Enhancing Data Lake Efficiency

Blog Jun 25

Enhancing Data Lake Efficiency

A client operating in the home services and utilities market engaged Hylaine to build a solution allowing for the augmentation of their existing data warehouse team in their data streamlining initiatives. The initial focus was building out the data transformation layer in their Medallion Data Architecture, a data design pattern used to organize data in a lakehouse logically. As part of the process, Hylaine was also able to help enhance their coding standards.
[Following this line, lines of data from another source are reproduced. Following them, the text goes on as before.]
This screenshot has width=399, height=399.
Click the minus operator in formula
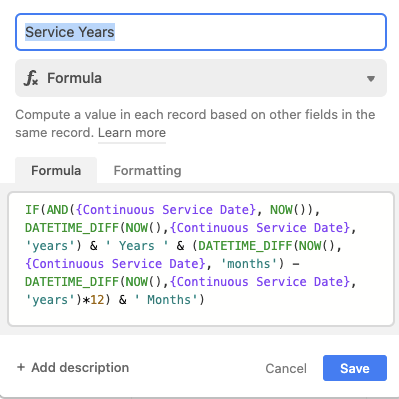pyautogui.click(x=296, y=264)
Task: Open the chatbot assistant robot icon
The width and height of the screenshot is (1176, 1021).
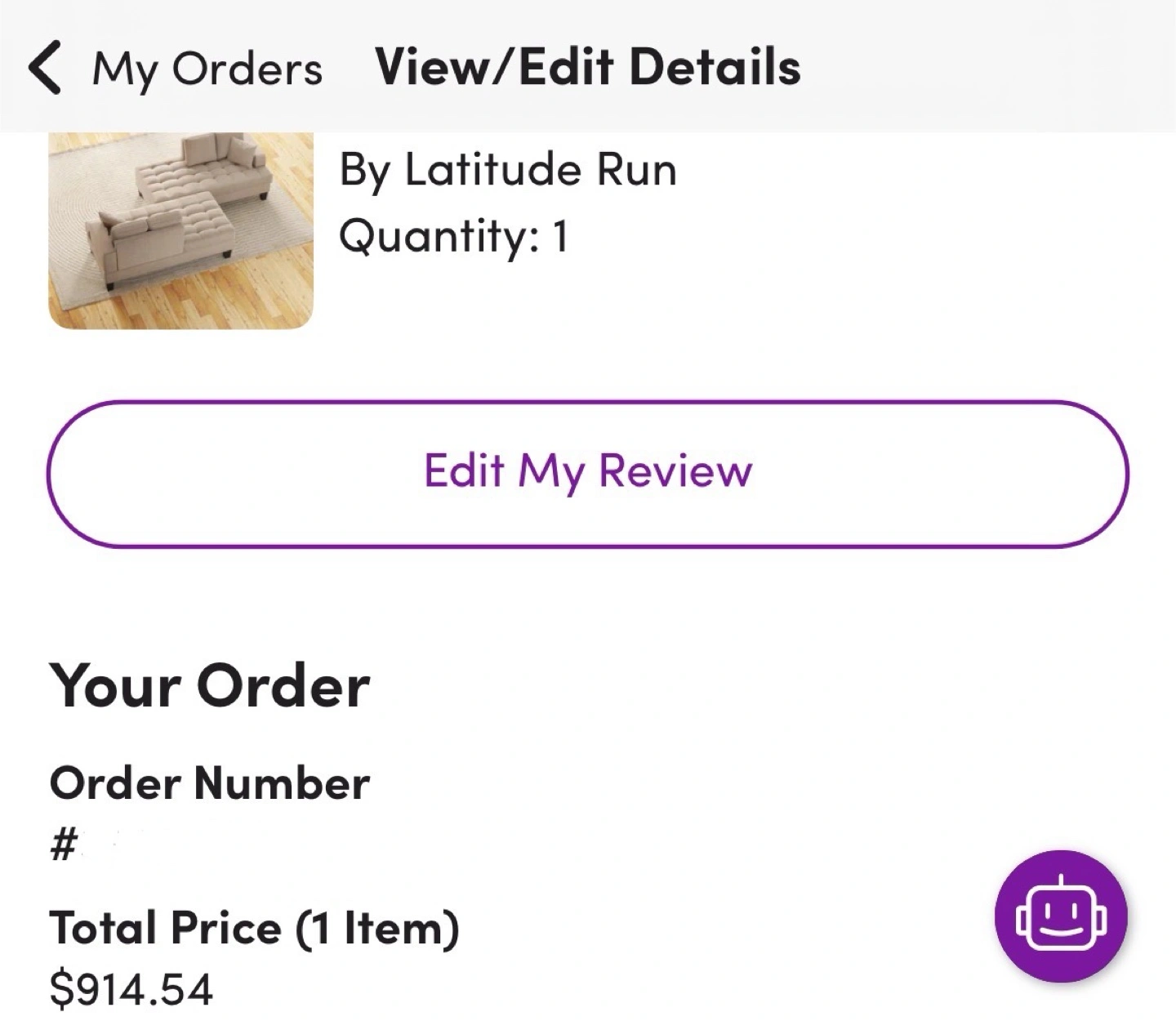Action: tap(1061, 916)
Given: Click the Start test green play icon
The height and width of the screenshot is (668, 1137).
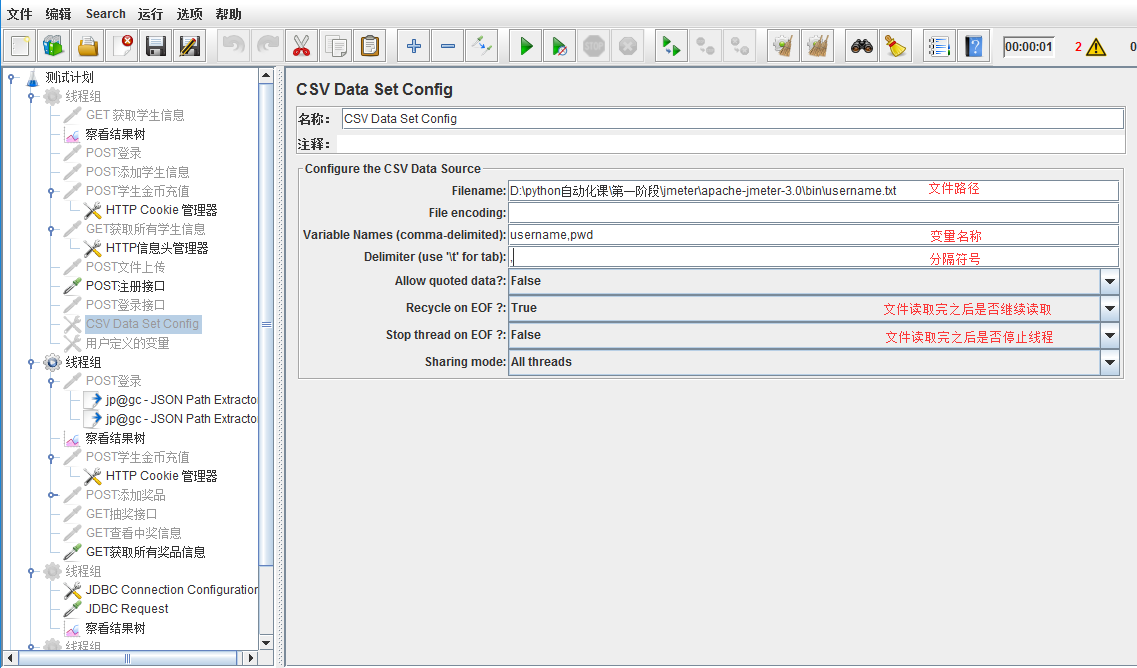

The client’s data processing platform, Databricks, was already active using the Medallion Architecture. This architecture was designed with four layers:

Raw

Landing spot of data ingested into Databricks.

Bronze

Extract and load the information received from vendors and other sources.
Load of all data from the external systems.
As-is data, plus added metadata.

Silver

Transform, clean, and consolidate landed data.
Slowly Changing Dimension (SCD) data tracking.

Gold

Final transformations applied. 
Store data in a consumption-ready state.

The job bringing in core data executed on the Databricks platform facilitated the Extract, Load, and Transform (ELT) model. Jobs are created by tethering the execution of multiple actions (notebooks, Python scripts or wheels, SQL, etc.) together. The client created jobs on the data platform to run their notebooks, which executed Python scripts. Each job was a series of steps that loaded data into each layer of the Medallion Architecture for the different data sources necessary for the Data Lake supporting the client. One limitation within Databricks that was discovered was the inability to migrate jobs from one instance to another. Our team created a set of notebooks that would overcome that shortcoming and limit the number of possible transcription errors. It also reduced the time needed to build jobs in elevated environments (Dev, QA, Prod).

The initial focus of our engagement was to build out their Silver layer processing. While the load of data kept track of what changes occurred over time (i.e., SCD), no transformation was conducted. Hylaine began by determining the data meant to land in Silver. From there, we held discussions to lay the groundwork for what data transformations would occur. With this knowledge, we created the notebooks to deliver this client outcome. As the team built out the steps to provide the desired results, a series of standards evolved that reduced the amount of time necessary to deliver the data to Silver. Initially, the development included coding the entire notebook. With the standards implemented, we used a template as the base code. Using these economies of scale, we spent the time to deliver on writing and testing the query necessary to provide the required information agreed upon during the client information gathering sessions.

Upon the successful completion of the Silver load project, the client engaged our team to process new vendor sources through the entire life cycle of their data lake. The data had to be pulled down into the Raw layer using the vendor connectors provided, which store both structured and unstructured data. After landing, the data was extracted and loaded into the Bronze layer tables. The Bronze layer represents the most current information available from the vendor source. Hylaine used the collected client specifications to drive the necessary transformations into the Silver layer tables. The Hyaline team took full advantage of the previously built template to deliver nine unique vendor sources into the client’s Data Lake in six months.

Over the 18-month collaborative effort with this home services client, Hylaine increased the amount of data available within their data lake by 170%. While working to provide a robust Data Lake, the lessons learned evolved into new coding standards and shared code opportunities.